_Task inputs_
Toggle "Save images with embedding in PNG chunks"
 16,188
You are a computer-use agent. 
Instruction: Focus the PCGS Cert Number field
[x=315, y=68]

_Required work_
Retype the entries above. Match them exactly.

_Response_
Toggle "Save images with embedding in PNG chunks"
 16,188
You are a computer-use agent. 
Instruction: Focus the PCGS Cert Number field
[x=315, y=68]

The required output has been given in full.